Our second patient presented with empyema whose fluid and tissue specimens yielded S. pseudoporcinus and Prevotella oris. The definitive source of this patient’s S. pseudoporcinus is unclear. As Prevotella oris can colonize the oropharynx, gastrointestinal tract, vagina, and genitourinary tract, we postulate that the S. pseudoporcinus may have originated in her oropharynx or gastrointestinal tract and ultimately led to her clinical disease via aspiration.

Streptococcus pseudoporcinus is a beta-hemolytic Gram-positive, catalase-negative, nonmotile coccus arranged in short chains and can sometimes be confused with Streptococcus agalactiae (group B Streptococcus) because of its recovery from vaginal-rectal specimens, similar colony morphology and biochemical reactions, and frequent cross-reactivity with Lancefield group B reagents [1, 4]. In our case, identification was made using the VT2 GP ID™ card which is able to differentiate S. porcinus from S. pseudoporcinus. It was first described in 2006 after several human isolates phenotypically identified as Streptococcus porcinus were sequenced and found to be over 2% dissimilar to any other Streptococcus species [1]. Reported human infections associated with this organism include a wound infection of the finger and lower extremity cellulitis [2, 3]. However, a recent publication described a patient where S. pseudoporcinus, initially identified in a vaginal-rectal culture as Streptococcus porcinus by the matrix-assisted laser desorption ionization-time of flight mass spectrometry system (Bruker Microflex, Biotyper software V.3.0, and database v.3.1.66), was subsequently confirmed as S. pseudoporcinus after DNA sequencing [5] Thus, many previous reports of Streptococcus porcinus causing infection may in fact have been due to Streptococcus pseudoporcinus, considering the difficulties in accurate identification.

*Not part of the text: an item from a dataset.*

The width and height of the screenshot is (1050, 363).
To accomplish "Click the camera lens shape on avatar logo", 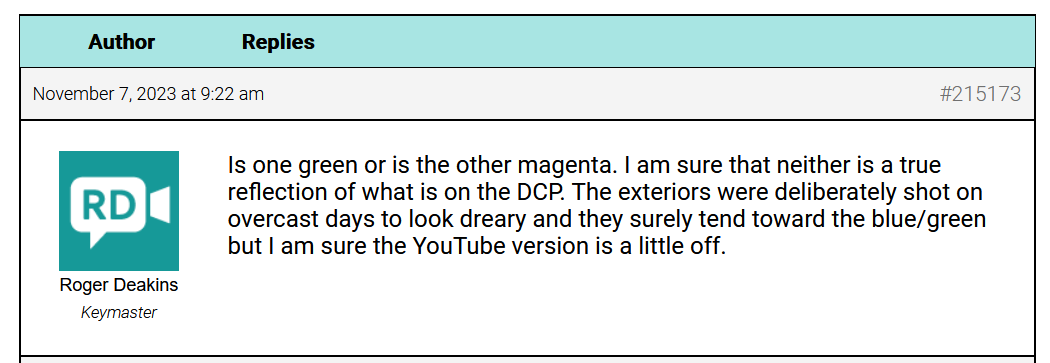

S. pseudoporcinus isolates are usually susceptible to beta-lactams, erythromycin, clindamycin, vancomycin, and trimethoprim-sulfamethoxazole; most of them are resistant to tetracycline, as was observed in our cases [6]. However, one case report documented a multidrug-resistant S. pseudoporcinus isolate [3]. An IgG-degrading enzyme designated as IgdE was recently discovered that is highly specific for members of some of the Streptococcus species [7]. The S. pseudoporcinus IgdE protease appears to have specificity towards human IgG. The cleavage of the IgG subtypes might be a contributing factor for evading key immune defense mechanisms and progression to invasive disease [7].

5. Conclusion

Streptococcus pseudoporcinus is a relatively newly identified organism which is usually isolated from the female genitourinary tract. We presented two novel cases in whom this bacterium was implicated in both endocarditis and pneumonia with empyema, which highlights the potential of this organism to cause infection in environments outside of its identified habitat. Our two cases also illustrate that infections caused by Streptococcus pseudoporcinus can lead to severe and life-threatening disease.

Conflicts of Interest

The authors declare that there are no conflicts of interest regarding the publication of this manuscript.